Cycads are typically priced per centimetre, with rarer species considered more valuable; other factors that influence the cost of cycads include age and signs of damage. In general, poached cycads retail for around a quarter of the legal price, according to informants. This is because the plants are usually in poor condition after being crudely dug out using crowbars and pangas, and then transported without adequate care or maintenance. This provides buyers with opportunities to obtain cycads cheaply and is also said to provide incentives for corrupt nurseries to buy poached plants and launder them into licit markets.
The number of cycads reported stolen in the Eastern Cape, 2011–2019. (Source: South African Police Service)

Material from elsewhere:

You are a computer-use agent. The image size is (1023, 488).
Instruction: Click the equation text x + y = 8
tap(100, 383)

Very little of this money reaches the people responsible for harvesting the plants. Some poachers have reported being hired on false pretences — “to cut down trees”, as one incarcerated poacher told TRAFFIC — and earning little more than $40 per job. More experienced poachers report higher earnings, and some go on to become so-called “recruiters”, hiring other people to chop down cycads. It appears that the trade operates via kinship networks, with police data from the Eastern Cape showing that a large number of arrested poachers are Zimbabwean nationals.
A robust illicit trade
The Covid-19 pandemic, which restricted passenger flights and interprovincial travel for more than six months in 2020, appears not to have had a major effect on the illicit cycad trade. Informants reported that there were no significant changes in cycad prices. Two cases of cycad theft from private residences were reported in the Eastern Cape during lockdown, while authorities in the neighbouring Western Cape noted a brief decline in cycad poaching, followed by a rapid escalation, with cycads worth approximately $1-million stolen in just six months of 2021.

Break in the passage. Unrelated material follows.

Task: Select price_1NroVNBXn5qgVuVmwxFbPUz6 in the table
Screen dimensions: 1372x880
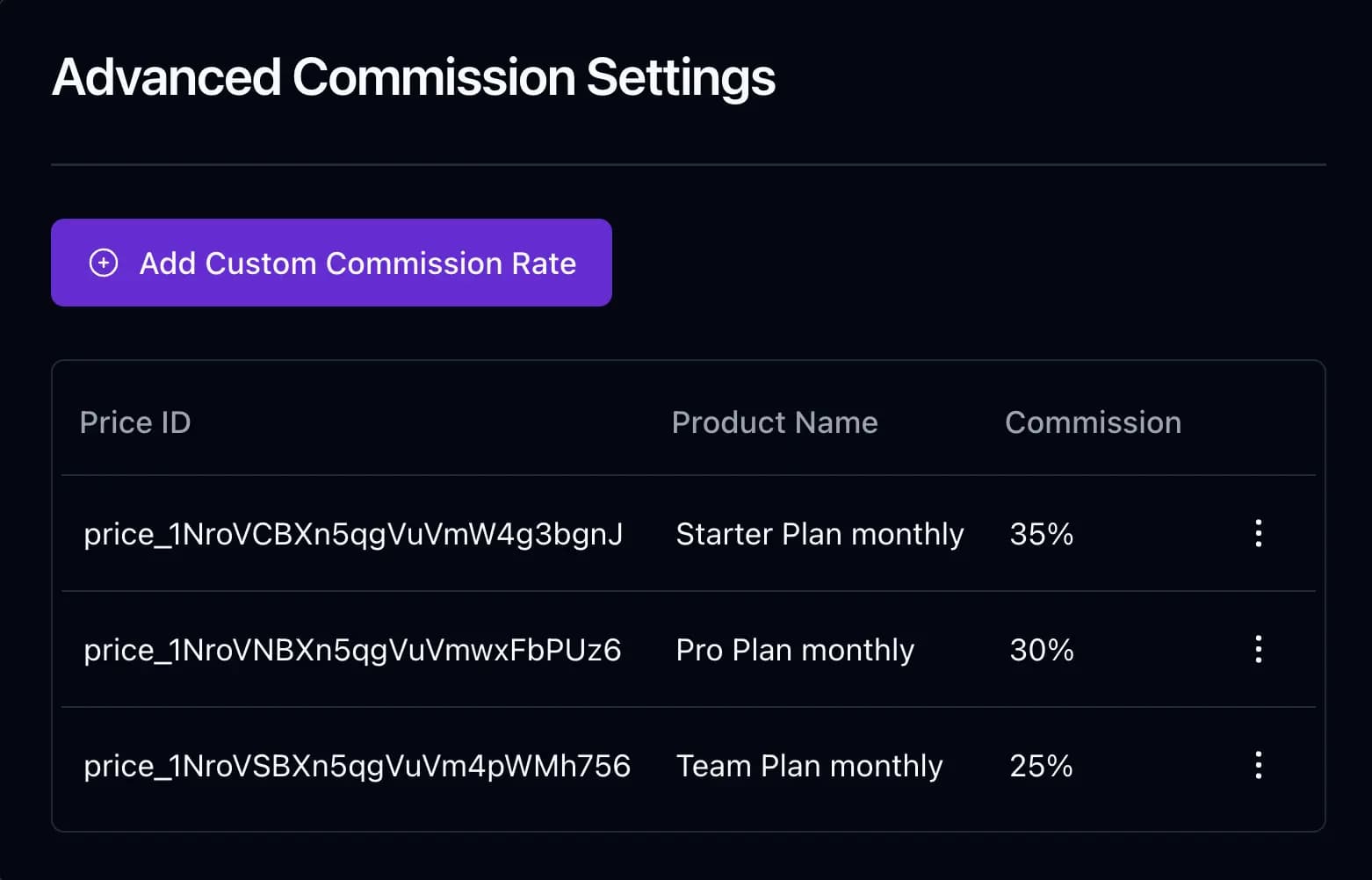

Various attempts have been made to deter cycad poaching, including implanting microchips and a technique known as microdotting, or spraying the plants with minuscule dots, each of which has a scannable reference code unique to each plant. But both methods are time consuming, requiring individual plants to be tagged in the wild, and poachers have developed workarounds, such as X-raying plants and digging out the microchips. Researchers from the University of Cape Town have now developed a promising technique for identifying wild cycads using radiocarbon dating and stable isotopes, which act as hyper-local signatures of the landscape where individual cycads grew. These signatures are intrinsic to each plant and cannot be removed. The primary application of this method, however, is in detecting cycads that have already been poached, not preventing poaching in the first place.

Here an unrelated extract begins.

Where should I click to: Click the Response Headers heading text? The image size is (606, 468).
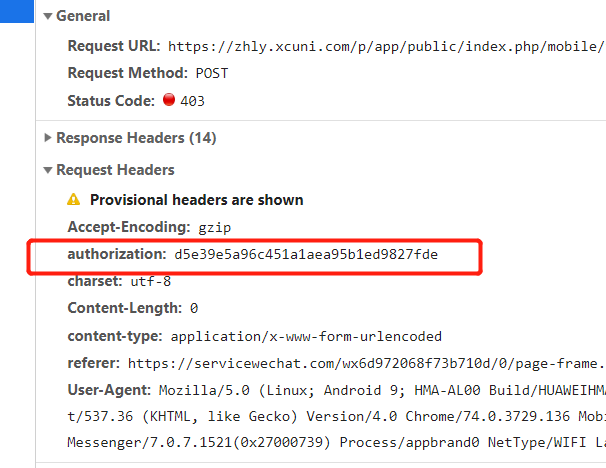(x=136, y=138)
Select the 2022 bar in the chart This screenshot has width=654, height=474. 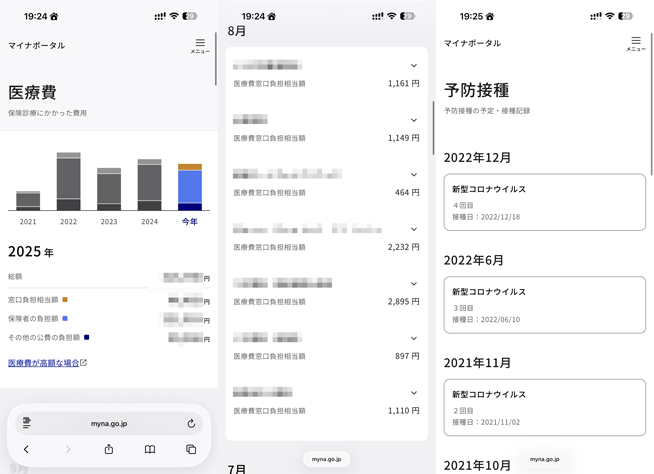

For now, the surest method of keeping wild cycads in the ground appears to be physically enclosing them, an option available mainly to private landowners. Currently, on a wine farm in the Western Cape, engineers are discussing how to secure an exhibit of valuable cycads, due to fears they may be stolen. For the shrinking number of wild cycads in South Africa, though, there is no such protection. DM/OBP
This article appears in the Global Initiative against Transnational Organized Crime’s monthly East and Southern Africa Risk Bulletin. The Global Initiative is a network of more than 500 experts on organised crime drawn from law enforcement, academia, conservation, technology, media, the private sector and development agencies. It publishes research and analysis on emerging criminal threats and works to develop innovative strategies to counter organised crime globally.